This is a band that called Northern Ireland home, the oddly named Fruupp, indeed, on their debut had all the elements of a prog powerhouse in the making.
Written by: Eric
ALBUM: Future Legends
SERIAL: DNLS 3053
CD REISSUE: Discogs Reissue List
COUNTRY OF ORIGIN: Northern Ireland, England
LINEUP: Vincent McCusker – vocals, guitars * Stephen Huston – keyboards, oboe, vocals * Peter Farrelly – bass * Martin Foye – drums
TRACK LISTING: 01 Future Legends (intro) * 02 Decision * 03 As Day Breaks With Dawn * 04 Graveyard Epistle * 05 Lord Of The Incubus * 06 Old Tyme Future * 07 Song For A Thought * 08 Future Legends (outtro)
Off the top of my head, I can’t think of any progressive rock bands that called Northern Ireland home other than the oddly named Fruupp. Seriously, its hard to imagine much opportunity for an upstart prog band in that segregated and embattled part of the world, so it had to be no surprise after a 1971 gig opening for Rory Gallagher in Belfast, they packed up the van and left for London.

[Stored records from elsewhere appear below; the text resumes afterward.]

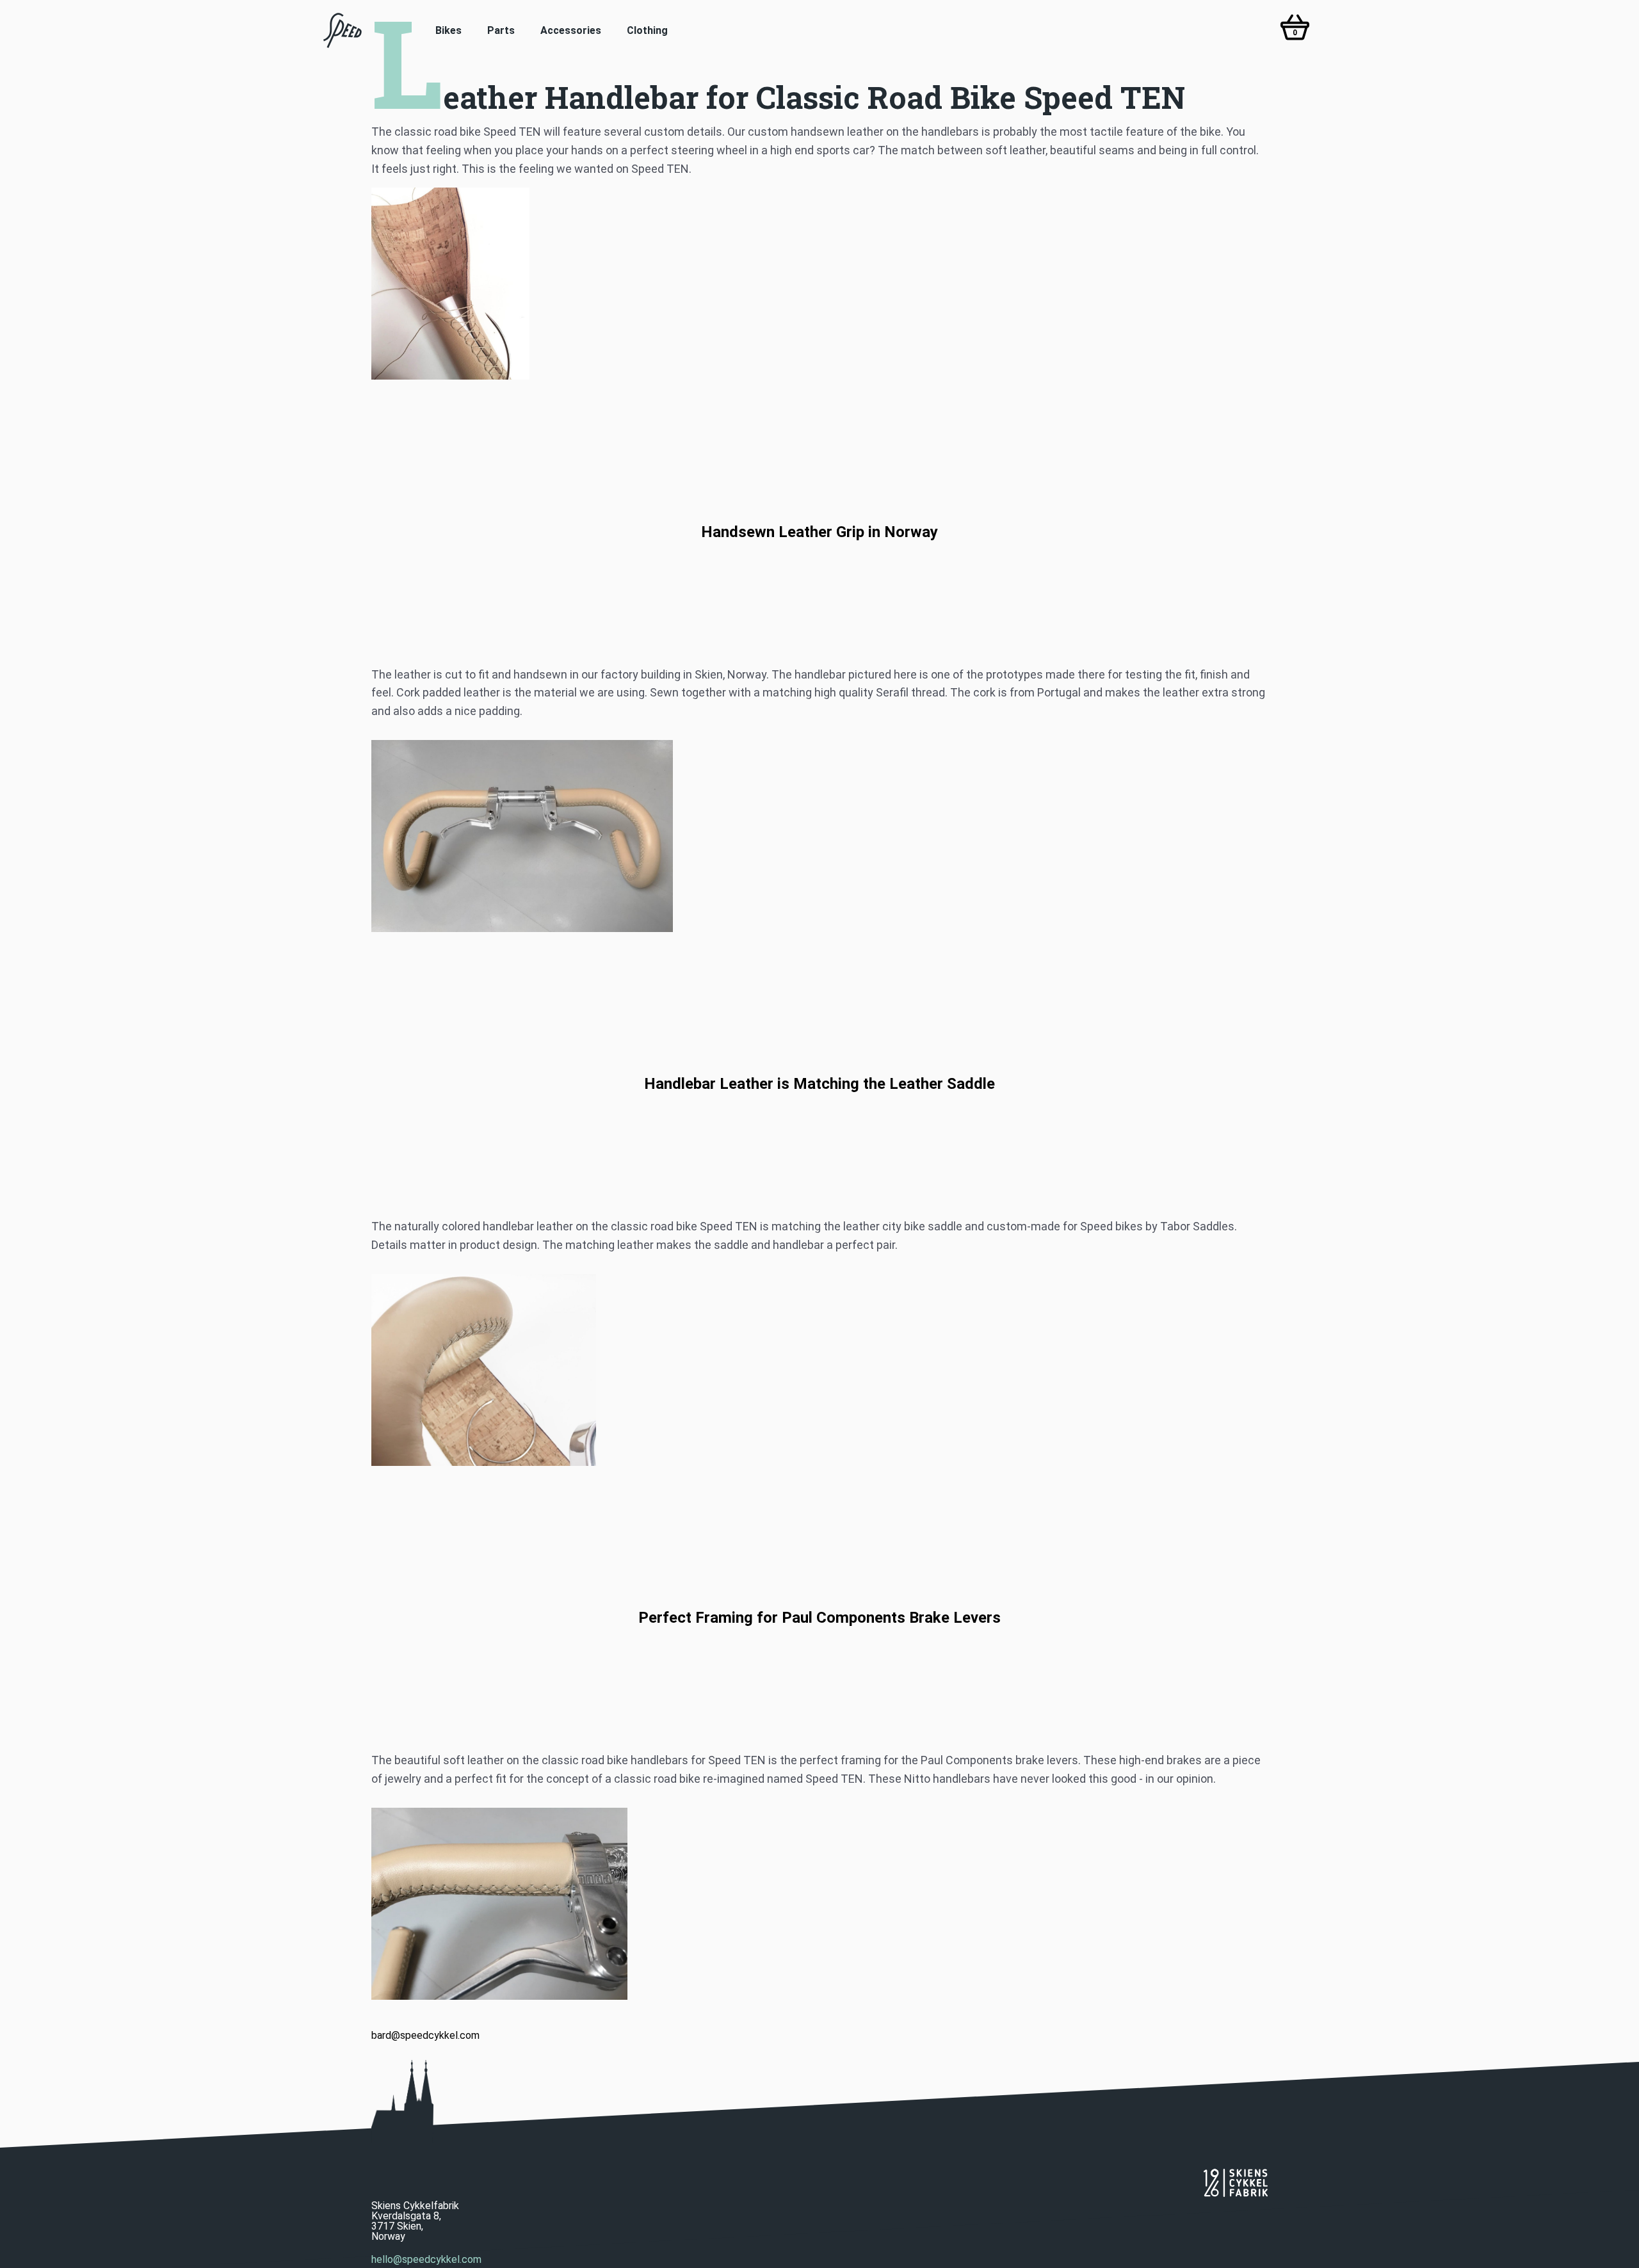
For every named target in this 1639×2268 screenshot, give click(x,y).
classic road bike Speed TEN (467, 131)
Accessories (570, 30)
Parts (501, 30)
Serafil (892, 692)
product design (498, 1244)
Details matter (408, 1244)
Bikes (448, 30)
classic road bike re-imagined (689, 1778)
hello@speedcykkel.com (426, 2260)
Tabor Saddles (1197, 1226)
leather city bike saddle (902, 1226)
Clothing (647, 30)
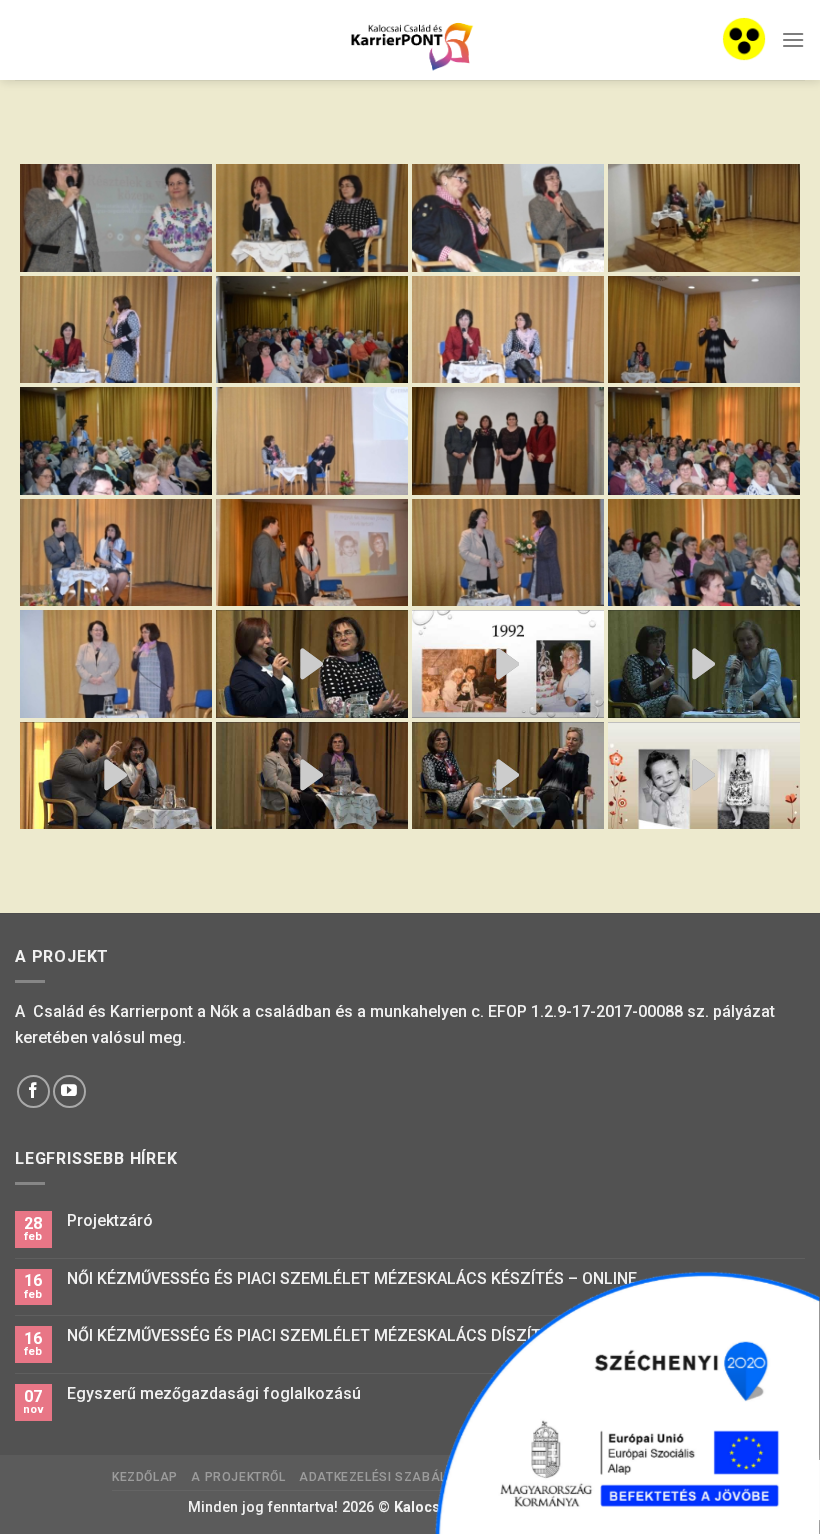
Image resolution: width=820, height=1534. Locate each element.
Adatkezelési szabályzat (388, 1477)
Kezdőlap (145, 1477)
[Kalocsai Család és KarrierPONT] (410, 40)
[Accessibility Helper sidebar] (744, 39)
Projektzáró (110, 1220)
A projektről (238, 1477)
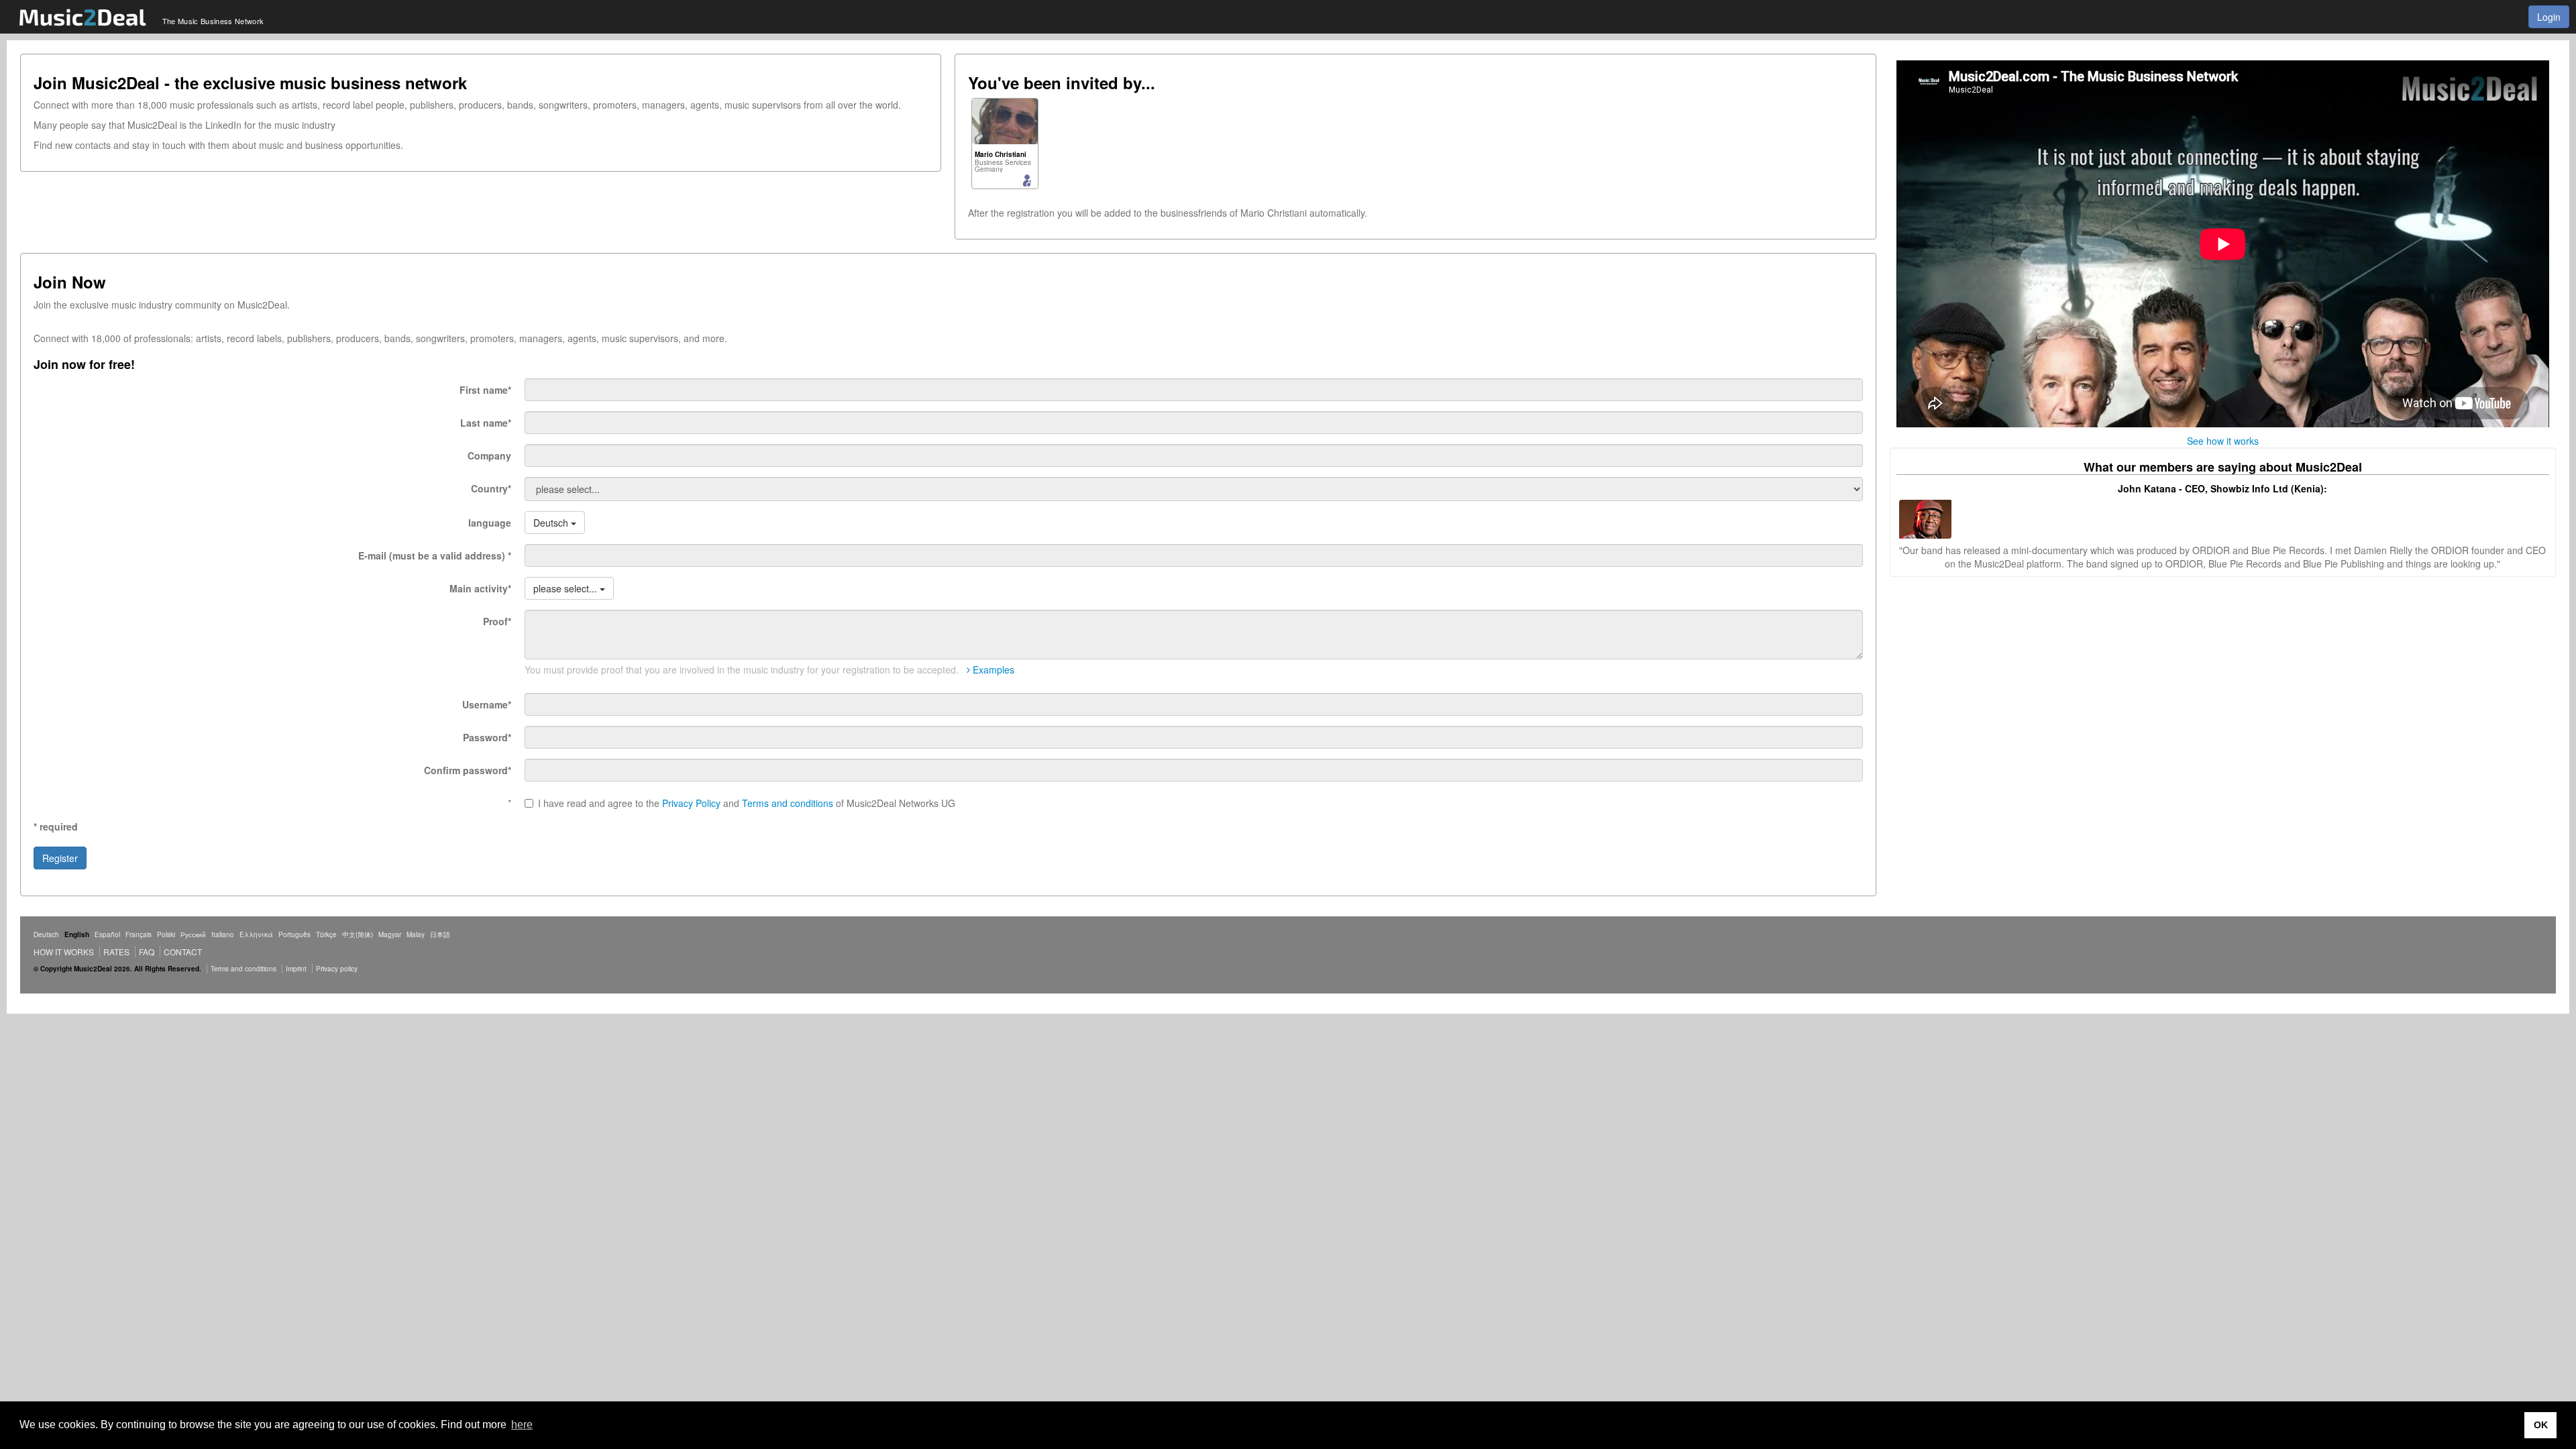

They had better luck getting gigs as both a headliner and support band for an unbelievable list of future stars including Queen, Supertramp, ELO, Focus and Genesis.
Signing to the legendary Dawn label in early 1973 and releasing ‘Future Legends’ in October of that year, Fruupp had plenty going for them with stellar musicianship and quality songwriting that for some reason never really took off in a big way.
Indeed, on their debut Fruupp had all the elements of a prog powerhouse in the making. Opening with a string quartet and keyboard accompaniment on the title track the journey begins between symphonic orchestrations and hard rock influences that sum up the Fruupp vibe.
Not necessarily groundbreaking, ‘Decision’ is truly uplifting and one of the band’s best songs throwing everything and the kitchen sink into the composition and not making a mess of it seemed to be Fruupp’s forte, something that can’t be said for many of their more successful and overindulgent peers.
Comparisons to Genesis can be drawn although Fruupp were often heavier and had a one up in the vocal department on tunes like the dreamy Graveyard Epistle’, the hard rocking ‘Lord Of The Incubus’ and in particular ‘Old Tyme Future’ with odd yodeling that brings to mind the Dutch band Focus.
Three more excellent albums followed culminating with 1975’s brilliant Ian McDonald (King Crimson, Foreigner) produced ‘Modern Masquerades’ featuring keyboard player John Mason who replaced Stephen Huston earlier that year. Unfortunately, it was not to last and Fruupp split in late 1976 leaving in its wake a treasure trove of quality prog – Irish style.